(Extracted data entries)
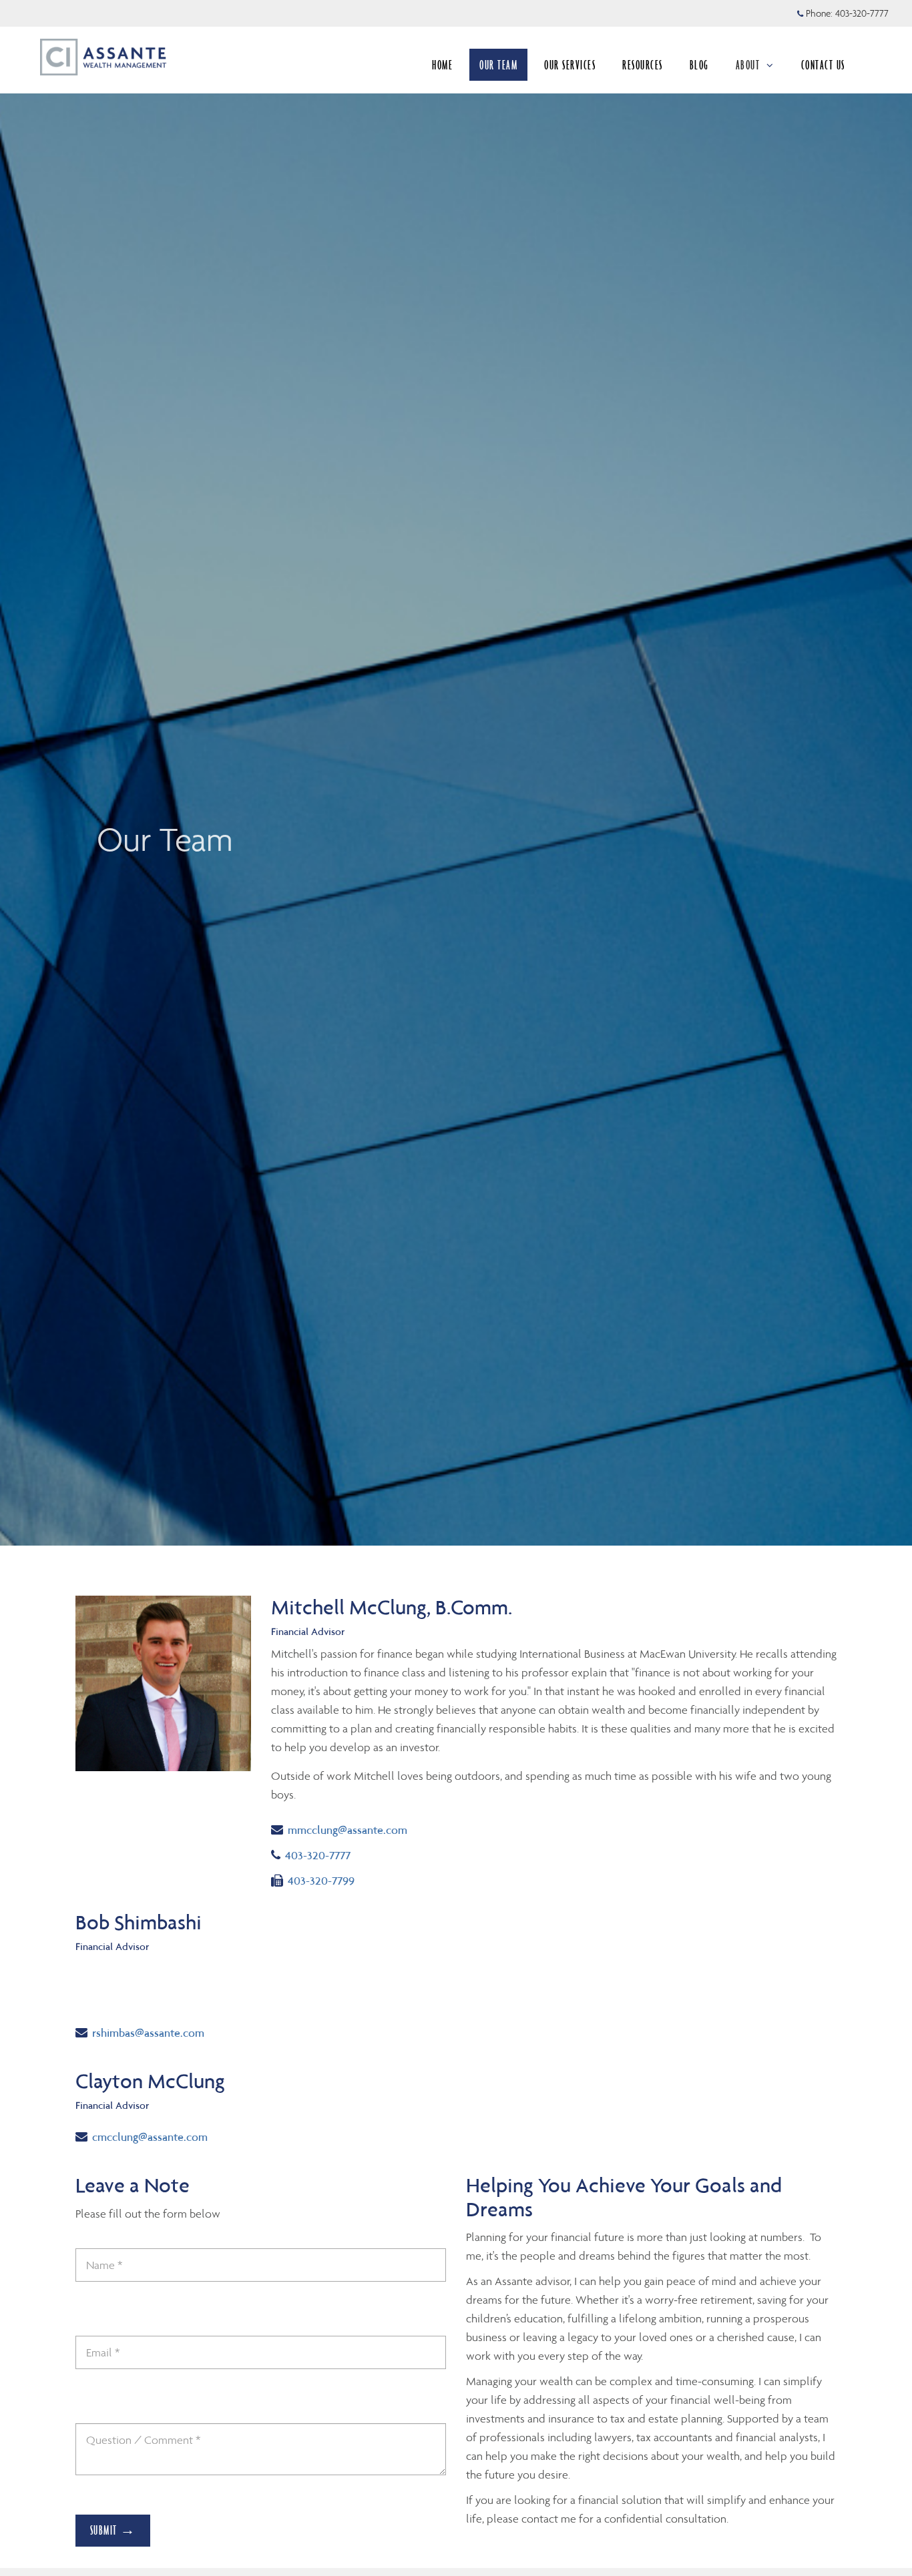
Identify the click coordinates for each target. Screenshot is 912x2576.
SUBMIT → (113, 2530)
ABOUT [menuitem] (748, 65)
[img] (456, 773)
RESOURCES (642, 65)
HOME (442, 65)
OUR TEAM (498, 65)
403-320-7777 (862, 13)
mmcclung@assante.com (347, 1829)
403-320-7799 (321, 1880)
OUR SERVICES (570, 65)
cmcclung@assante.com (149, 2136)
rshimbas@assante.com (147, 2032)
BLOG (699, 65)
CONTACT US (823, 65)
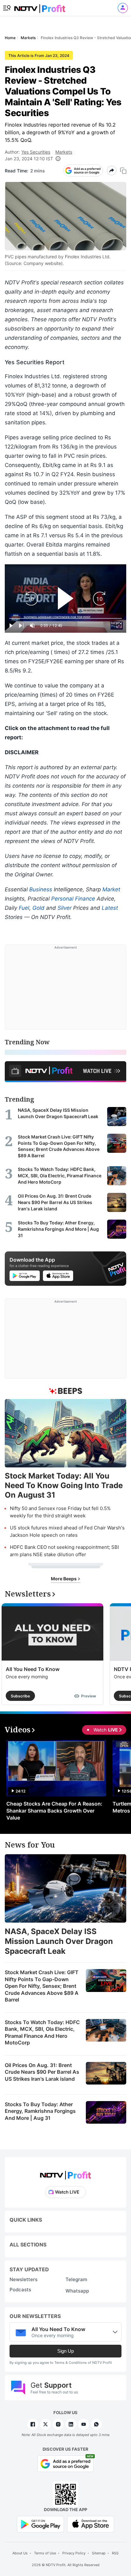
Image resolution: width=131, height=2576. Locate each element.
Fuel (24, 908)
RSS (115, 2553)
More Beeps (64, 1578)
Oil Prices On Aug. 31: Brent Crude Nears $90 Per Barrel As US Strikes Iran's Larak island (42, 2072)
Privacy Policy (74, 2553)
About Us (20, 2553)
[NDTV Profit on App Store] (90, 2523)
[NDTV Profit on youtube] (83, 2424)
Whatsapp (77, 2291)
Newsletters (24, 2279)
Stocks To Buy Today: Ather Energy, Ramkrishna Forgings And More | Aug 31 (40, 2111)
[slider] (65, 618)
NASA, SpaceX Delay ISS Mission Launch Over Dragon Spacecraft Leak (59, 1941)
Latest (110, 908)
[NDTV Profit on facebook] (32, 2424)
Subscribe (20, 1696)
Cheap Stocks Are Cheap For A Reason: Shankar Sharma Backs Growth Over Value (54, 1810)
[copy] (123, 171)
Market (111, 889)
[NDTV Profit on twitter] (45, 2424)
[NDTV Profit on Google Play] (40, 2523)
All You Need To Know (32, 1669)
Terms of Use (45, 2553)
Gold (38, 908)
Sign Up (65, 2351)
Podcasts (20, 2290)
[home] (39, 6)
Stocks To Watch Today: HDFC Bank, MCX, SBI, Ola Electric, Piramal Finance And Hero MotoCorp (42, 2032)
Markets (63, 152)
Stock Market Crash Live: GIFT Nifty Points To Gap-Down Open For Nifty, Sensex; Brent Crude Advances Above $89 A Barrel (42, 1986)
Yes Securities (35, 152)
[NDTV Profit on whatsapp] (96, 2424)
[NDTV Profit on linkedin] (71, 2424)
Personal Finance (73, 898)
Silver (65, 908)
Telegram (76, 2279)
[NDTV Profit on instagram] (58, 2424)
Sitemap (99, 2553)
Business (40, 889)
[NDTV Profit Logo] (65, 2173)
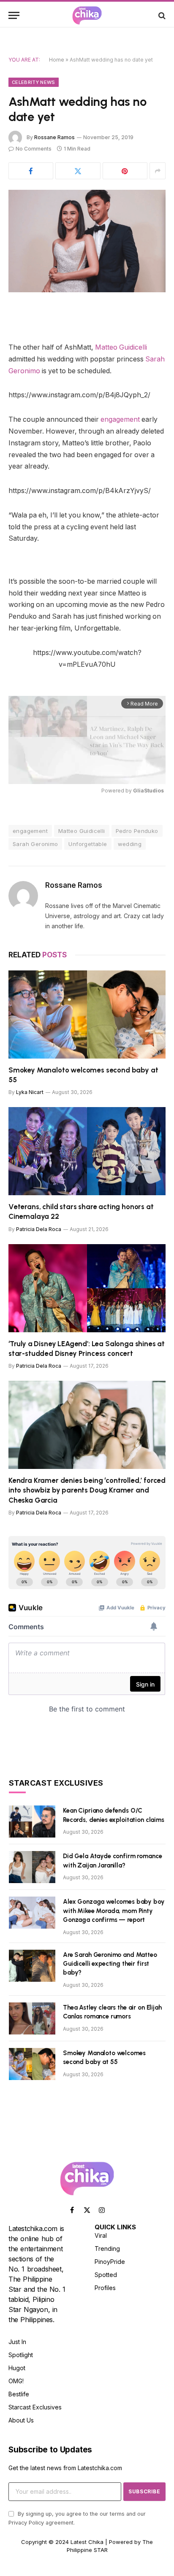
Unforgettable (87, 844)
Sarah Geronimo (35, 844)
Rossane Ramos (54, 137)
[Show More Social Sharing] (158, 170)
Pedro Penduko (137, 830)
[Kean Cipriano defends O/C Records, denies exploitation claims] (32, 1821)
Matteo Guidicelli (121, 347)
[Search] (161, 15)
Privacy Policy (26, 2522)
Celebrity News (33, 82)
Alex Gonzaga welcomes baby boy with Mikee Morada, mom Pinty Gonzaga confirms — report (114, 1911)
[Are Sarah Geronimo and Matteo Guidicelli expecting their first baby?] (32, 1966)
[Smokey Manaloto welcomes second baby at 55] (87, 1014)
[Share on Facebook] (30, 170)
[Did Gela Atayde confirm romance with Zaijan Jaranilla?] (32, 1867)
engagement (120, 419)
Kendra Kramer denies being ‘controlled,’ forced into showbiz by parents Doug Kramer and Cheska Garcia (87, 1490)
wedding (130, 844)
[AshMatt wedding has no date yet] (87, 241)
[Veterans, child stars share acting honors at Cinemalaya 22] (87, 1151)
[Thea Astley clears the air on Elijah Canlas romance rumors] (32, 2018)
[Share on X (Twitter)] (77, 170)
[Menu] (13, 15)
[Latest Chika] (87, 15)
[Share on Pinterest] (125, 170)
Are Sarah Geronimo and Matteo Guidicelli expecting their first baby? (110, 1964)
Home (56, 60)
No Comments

◆ **What to do**:
Whatever pictures the records hold, omit them; give again exactly the lines from the one containing "Telegram (76, 2279)" through the one containing "[Are Sarah Geronimo".

◆ **Solution to this task**:
Telegram (76, 2279)
[NDTV Profit on instagram] (58, 2424)
Sitemap (99, 2553)
Business (40, 889)
[NDTV Profit Logo] (65, 2173)
Unforgettable (87, 844)
Sarah Geronimo (35, 844)
Rossane Ramos (54, 137)
[Show More Social Sharing] (158, 170)
Pedro Penduko (137, 830)
[Kean Cipriano defends O/C Records, denies exploitation claims] (32, 1821)
Matteo Guidicelli (121, 347)
[Search] (161, 15)
Privacy Policy (26, 2522)
Celebrity News (33, 82)
Alex Gonzaga welcomes baby boy with Mikee Morada, mom Pinty Gonzaga confirms — report (114, 1911)
[Are Sarah Geronimo and Matteo Guidicelli expecting their first baby?] (32, 1966)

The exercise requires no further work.